Crude Oil edged higher after plunging to the lowest close in almost six months as investors weighed a token supply increase from OPEC+ against weaker US gasoline demand and rising inventories.

West Texas Intermediate climbed above $91 a barrel in early Asian trading, after sinking 4% on Wednesday. The Organization of Petroleum Exporting Countries and its allies agreed to boost supply by a meager 100,000 barrels a day in September, while warning of “severely limited” spare capacity. 

In the US, government data showed Americans are driving less than they did in the summer of 2020, when pandemic travel curbs all but halted movement. Nationwide crude stockpiles expanded by more than 4 million barrels last week, including a build at the key storage hub in Cushing, Oklahoma.

Crude has now given up all of the gains that were triggered by Moscow’s invasion of Ukraine in late February. Since peaking at more than $130 a barrel in March, the US benchmark has been dragged lower by signs that Russia is still getting its barrels onto the global market, and escalating investor concerns that a global slowdown will erode energy consumption.

The solid petroleum stock build “acted as a bearish counterweight to the earlier bullish announcement from OPEC+ to increase quotas by only 100,000 barrels,” Citigroup Inc. analysts including Francesco Martoccia said in a note.

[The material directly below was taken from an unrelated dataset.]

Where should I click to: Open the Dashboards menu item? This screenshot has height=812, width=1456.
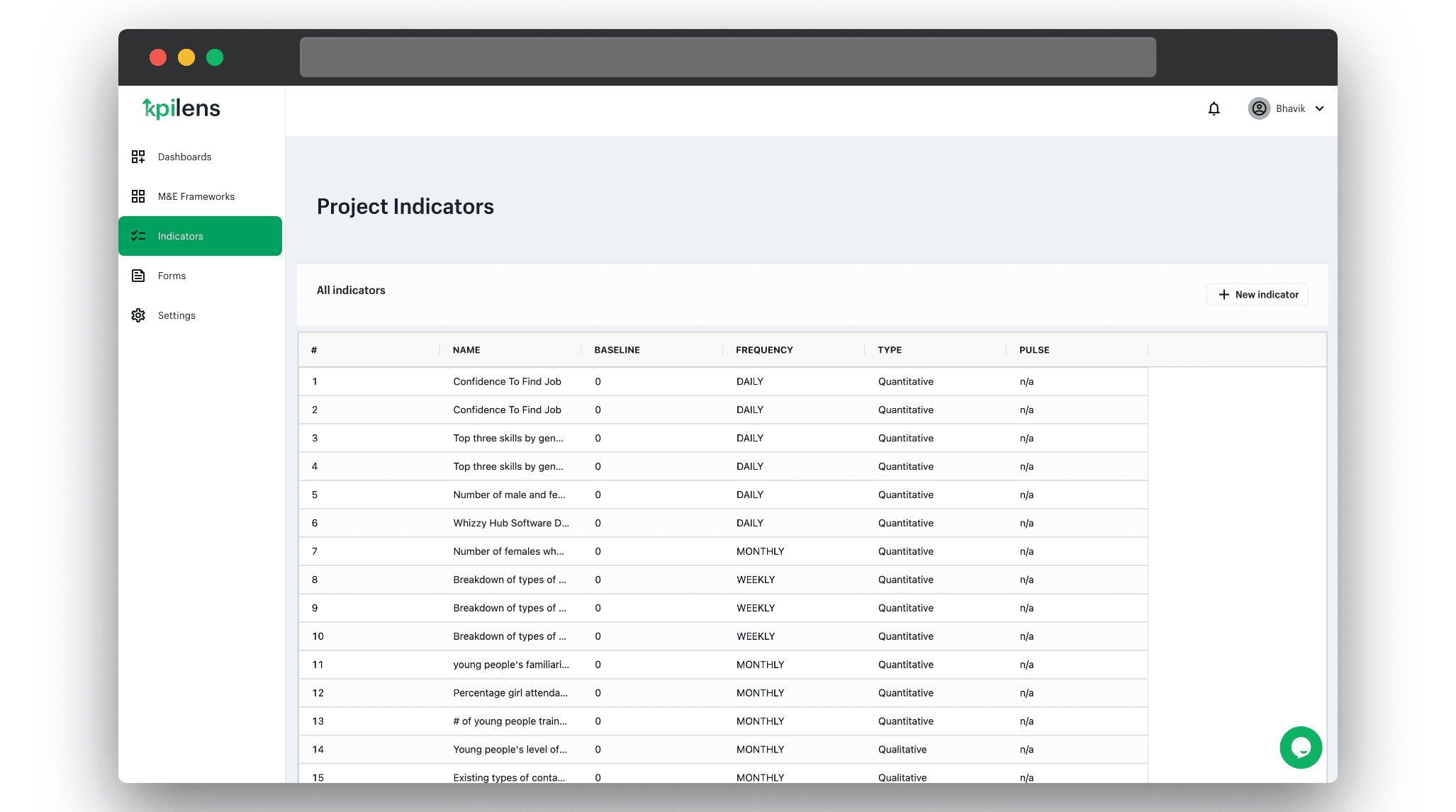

The extremely modest output increase from OPEC+ came despite a visit by Joe Biden to Saudi Arabia last month, when the US president urged producers to add supplies as part of his efforts to rein in inflation. Still, his administration can take heart from the steady retreat in average retail gasoline prices, which have dropped by almost $1 a gallon since hitting a record in mid-June.

Although the oil market remains in backwardation — a bullish pattern marked by near-term prices trading above longer-dated ones — differentials have narrowed, signaling that underlying physical tightness is easing off. Brent’s prompt spread, the difference between its two nearest contracts, was $1.60 a barrel, down from more than $4 a barrel a month ago.